Observers

At least 33 people were killed in protests on Sept. 23 in the Indonesian region of Papua, according to police. Most of the dead perished in fires set by protesters during clashes with law enforcement. Our Observers told us what they saw that day.

The deadly protests -- in the provincial capital Jayapura and the town of Wamena -- were reportedly sparked by rumours that a teacher had called a Papuan student a "monkey". While a local church confirmed the incident to rights group Amnesty International, the police said that it had never happened.

The Sept. 23 protests followed weeks of unrest since mid-August when footage emerged of soldiers and militia members calling a group of students “monkeys”. Papuans poured into the streets to protest against the discrimination and racial slurs they say they are subjected to by other Indonesians. The situation became more tense as many protesters showed their support for Papuan independence, which has been a growing movement in the region over the past few decades.

>> READ ON THE OBSERVERS: Papuans turn monkey slur into a revolutionary symbol


 

Wamena: "Soldiers fired multiple shots in the air to frighten protesters”

One of our Observers in Papua is a 24-year-old activist and engineer who lives in the town of Wamena, which is located in the centre of the impoverished, remote region.

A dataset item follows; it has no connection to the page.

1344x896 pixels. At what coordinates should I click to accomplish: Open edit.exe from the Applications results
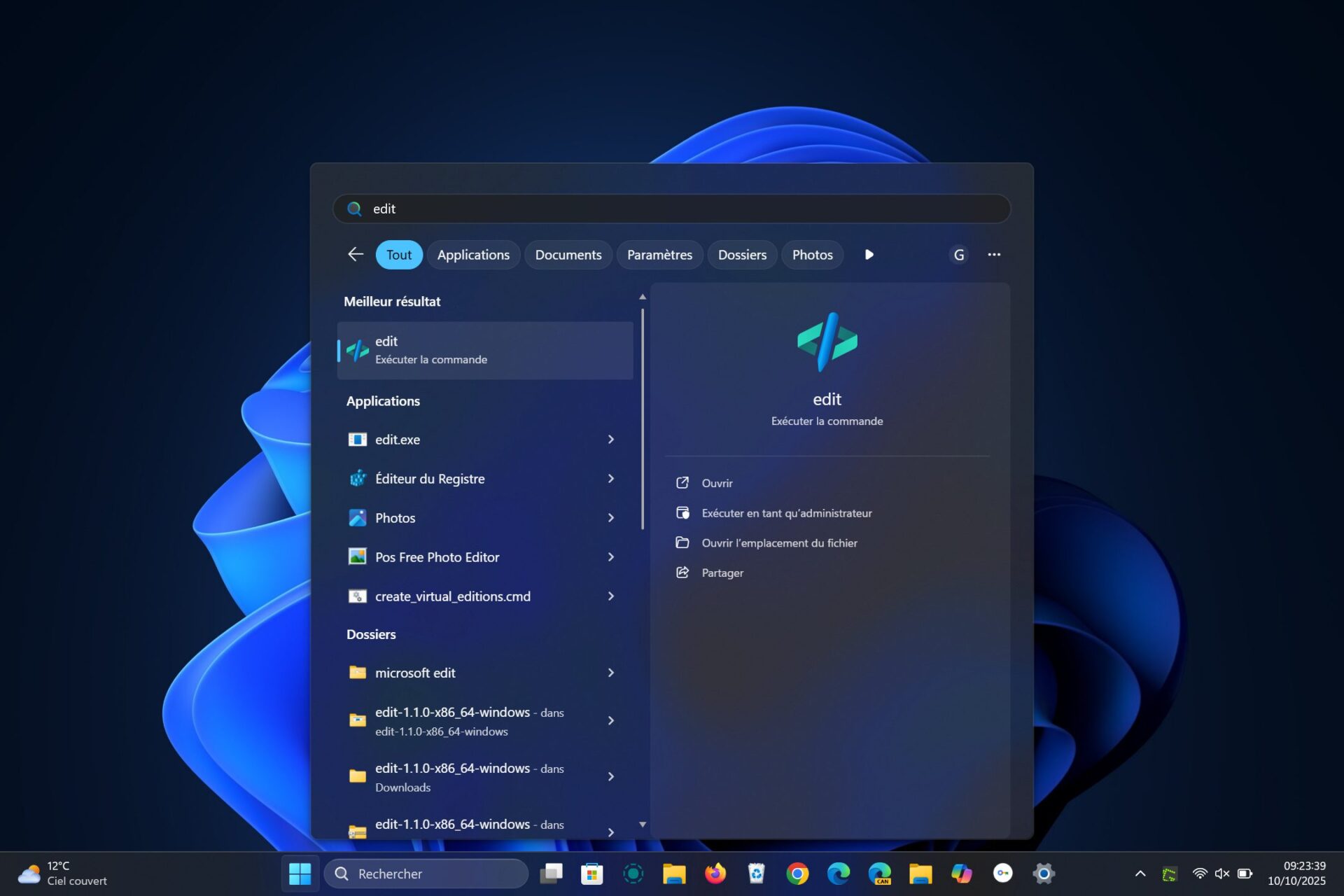point(397,440)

She went out and spoke to some of the activists.
 
I walked alongside the protesters, and asked them how the protests started. They told me it began when a teacher called one of her students a monkey on Sept. 21. This sparked a massive protest at the high school, which then spread to the rest of the town.

The high schoolers started their protest around 7am on Sept. 23. As they marched past other high schools in town, students streamed out to join them.

I was there when the clashes between soldiers and protesters started near the government building [Editor’s note: known as Kantor Bupati, the building is home to the regional administration for the district of Jayawijaya] and I was able to take a few videos. The soldiers fired multiple shots in the air to frighten protesters and disperse them.
 

This video shows soldiers firing in the air while protesters throw things at them.  Our Observer shot this footage on Sept. 23 on Jalan Yos Sudarso Street in Wamena. We were able to locate the exact spot where she filmed thanks to a 360° image available on Google Maps.

"30 people died in the fires”
 
Instead of dispersing when the soldiers fired shots in the air, some of the student protesters just got angrier. They were opposite the government building and set fire to shops, cars and motorcycles. Then they set the government building itself on fire.

From what I’ve heard, 30 people died in the fires set by protesters [Editor’s note: the police reported 29 deaths in Wamena]. People told me some of the students were injured by the shots fired by the soldiers, but they were all treated at the hospital.

Jayapura: “The police were waiting for us”

Another protest was organised the same day in Jayapura, the provincial capital. One soldier died while three civilians were injured with rubber bullets, according to police. Activists maintain that the soldiers were using real bullets.

A local 21-year-old activist, who also wished to remain anonymous, was among the protesters in Jayapura that day.
 
We arrived on the campus of the University of Papua early in the morning, between 5am and 8am. The protest had been called to push for more spots in university housing for students who had returned to Papua from other Indonesian regions where they no longer felt safe or experienced racism.

The protesters reached the Waena Expo cultural center between 9am and 11am. The police were waiting for us there: I saw 17 units and four vans. They started spraying tear gas and firing shots in the air. I ran away toward the museum. I saw protesters that had been wounded by the police, but I didn’t see the police shoot at them. I heard that 10 people were injured by bullets and four people were killed, one of whom was a soldier. I don’t know how he died, since I didn’t see any armed protesters.

Police said that protesters stabbed the soldier.

Following the violence, Amnesty International called for an independent and impartial inquiry into the clashes between protesters and the police. “This is one of the bloodiest days in the past 20 years in Papua,” said Usman Hamid, the executive director of Amnesty International Indonesia.